In Zurich, the thief gave up on me, and simply walked away.
Walked
, with a curious look on her face. She had severely plucked eyebrows and braided hair the color of highway hazard cones, and she didn’t speak German. I know this because I saw her again as I turned the corner, talking to the rest of her ratty gang, one of whom started to make his way toward me before she stopped him. So we watched each other, the thief and I, and then something funny happened.

We laughed. We just did, somewhat sheepishly, and as I continued on my way she said something to her friend. I don’t speak their language, but I have an idea what it was. “That’s the one,” she was saying, “who won’t let go.”

A Pool of Piss

Twice
in my life I have awakened in a pool of urine—and it wasn’t even mine.

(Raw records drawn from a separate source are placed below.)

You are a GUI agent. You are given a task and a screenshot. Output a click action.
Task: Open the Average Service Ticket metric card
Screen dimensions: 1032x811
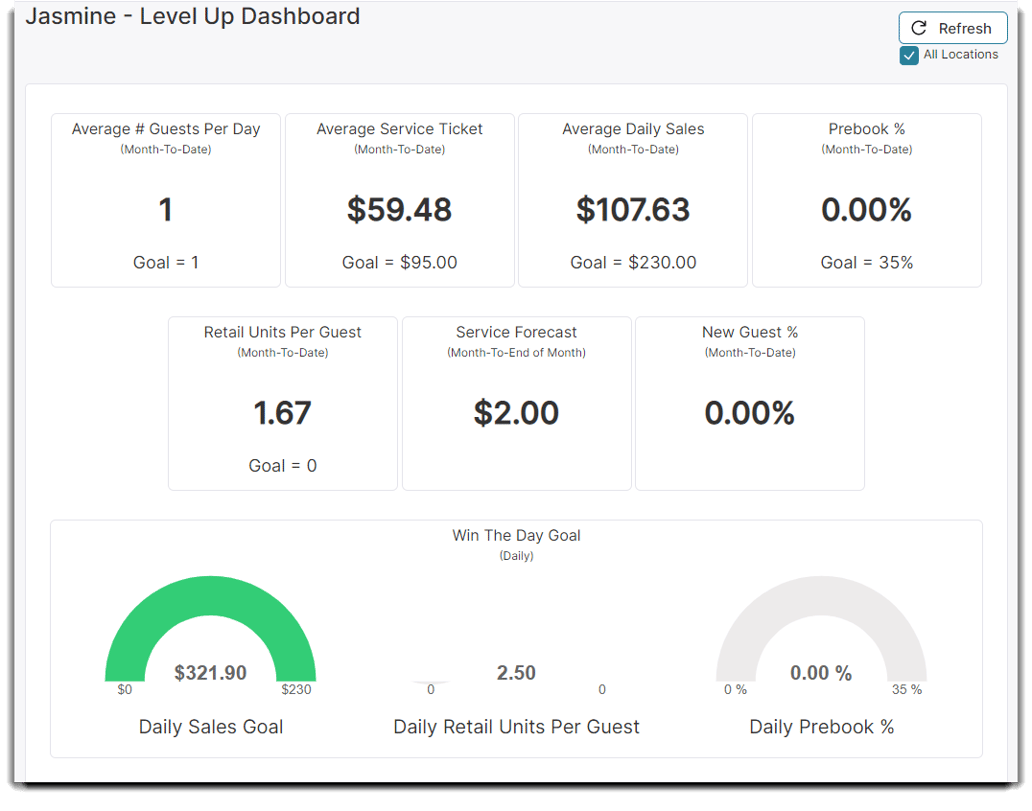pos(399,199)
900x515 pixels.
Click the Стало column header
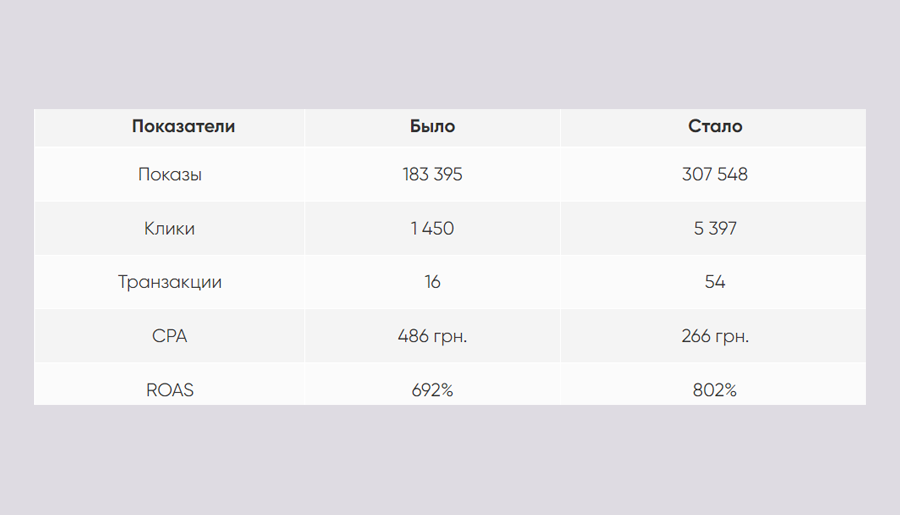(x=715, y=126)
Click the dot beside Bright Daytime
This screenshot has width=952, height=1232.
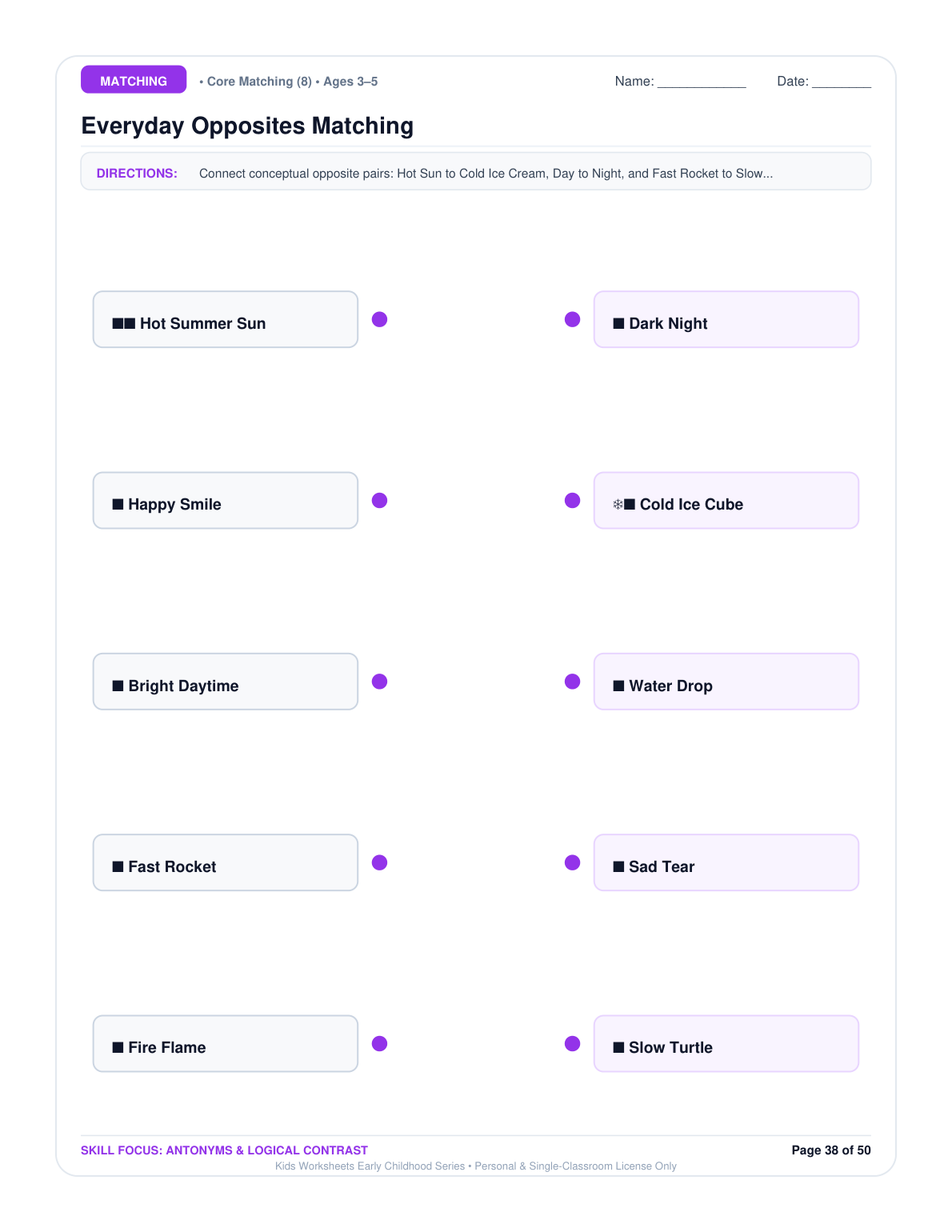(x=380, y=682)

That’s what happens when you own a new puppy, and fail to understand that the incessant whining you hear at 2
A.M
. doesn’t mean she wants to be taken out of her cage and cuddled while you continue to sleep. People are a little harder to train than puppies.

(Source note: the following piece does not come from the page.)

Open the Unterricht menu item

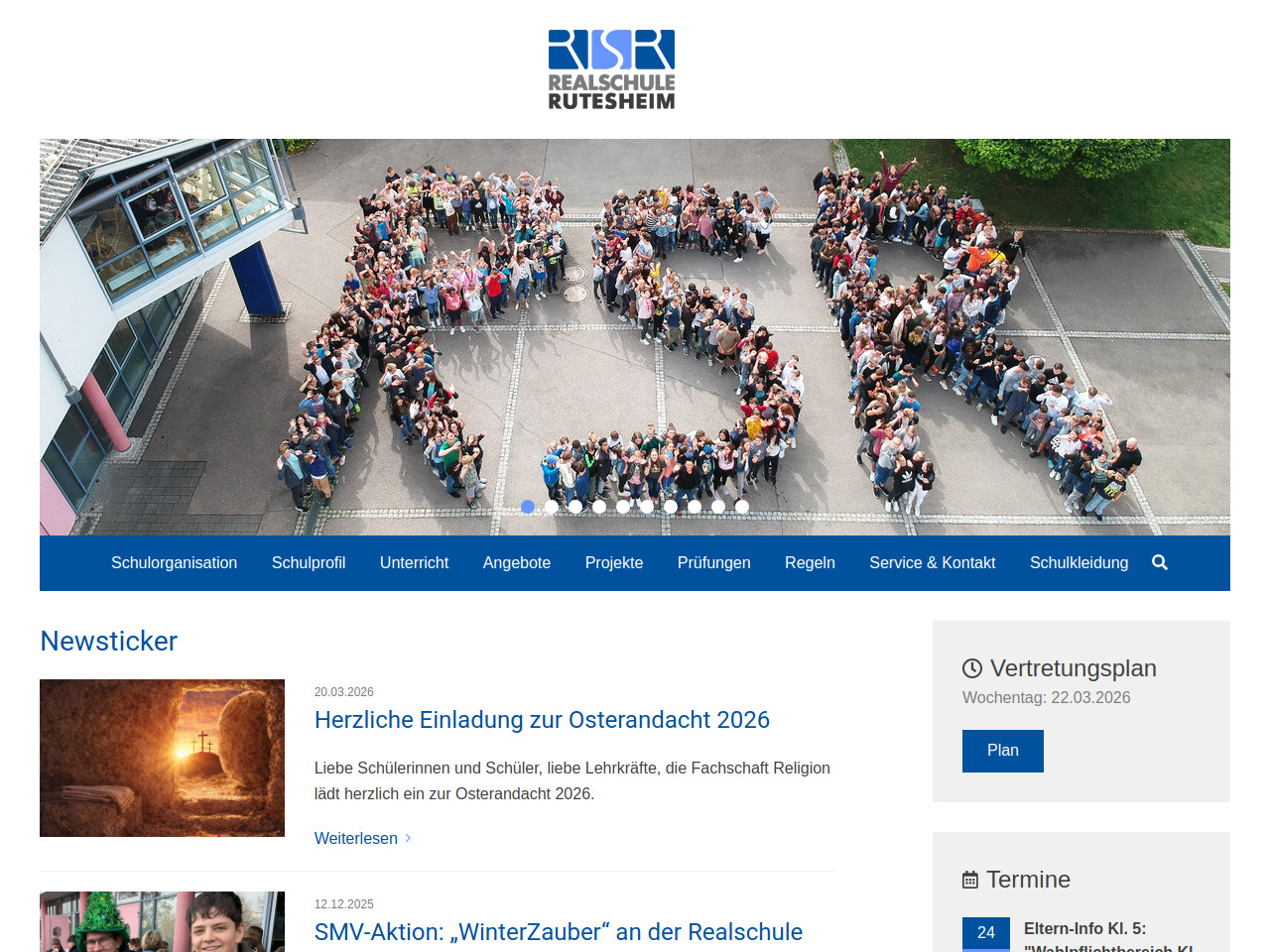pos(414,563)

Take gambling, for example. Gambling was a big bonding thing between my mother and me. As a mathematician and missile scientist, she was addicted to blackjack, and thus those junkets to Vegas became our common family outing. My mother even took pride in the fact that she was evicted from the Golden Nugget because the pit boss discovered her ability, like Dustin Hoffman’s in
Rain Man
, to keep track of dealt cards, even if the dealer was using a six-deck shoe. “I’m a threat,” she’d beam. “They’re afraid of me.” And they were, because she usually won. Usually. Sometimes she followed the odds and they bit her in the ass. At these times she’d end up
busted but always ready to bounce back, reasoning, “What was I
supposed
to do, back away from a good hand?”

She’d try to coach me sometimes. If the dealer dealt me an eleven, she’d insist I double my bet, even though I’m a timid gambler. I mean, I can’t even count. I’d have to hold my cards out for the dealer to count because they always hate it if you take too long. So it intimidated me to slap more money down on the odds I’d win.
But those were the odds
, and my mother’s philosophy was always to play the odds rather than cover your losses. “You gotta keep puttin’ your chips on the table, kid. Don’t be afraid,” she’d say. “But if you lose three times in a row, I don’t care how much you like the dealer, find another table.”

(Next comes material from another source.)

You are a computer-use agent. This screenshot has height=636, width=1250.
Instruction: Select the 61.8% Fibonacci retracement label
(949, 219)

My brother never learned to leave the table. He would sit there stubbornly, losing hand after hand, convinced that the more he lost the more certain it was that he would eventually win it back. He usually busted, and would end up tracking my mother down at another table hoping she would pitch him a few chips from her winnings. “He won’t learn,” she’d say, “you got to leave a losing table.”

Words of wisdom, I say. Because sometimes it’s hard to leave a losing table. You get comfortable there. The dealer might be nice, he counts your cards for you, the other players are nice, they laugh at your jokes. But you keep losing and losing just the same, and then you give it your last shot and you have nothing left. At that point, if you ever acquire any more chips, it’s hard to put them on another table because you don’t want to risk losing them. I mean, everyone usually experiences some loss in their lives: They trusted someone who sold them out, they loved someone who lied to them, they lost someone who was dear to them. It happens.

But, unlike puppies, we can’t be trained not to make the same mistake over and over. The best we can hope for is to recognize the odds, and to be brave enough to back up a good hand if we have it. According to my mother, if the odds are in your favor, grab at ’em.
“You got to put your chips on the table, kid. Don’t be afraid.” Don’t get suffocated by your safety net. That way, if you lose you can’t say you didn’t try. You read the signs, they said “thumbs-up,” and you went for it. Who could fault you for that? It’s like she always said, “If you’re gonna fall on your ass, it’s best to land on both butt cheeks.”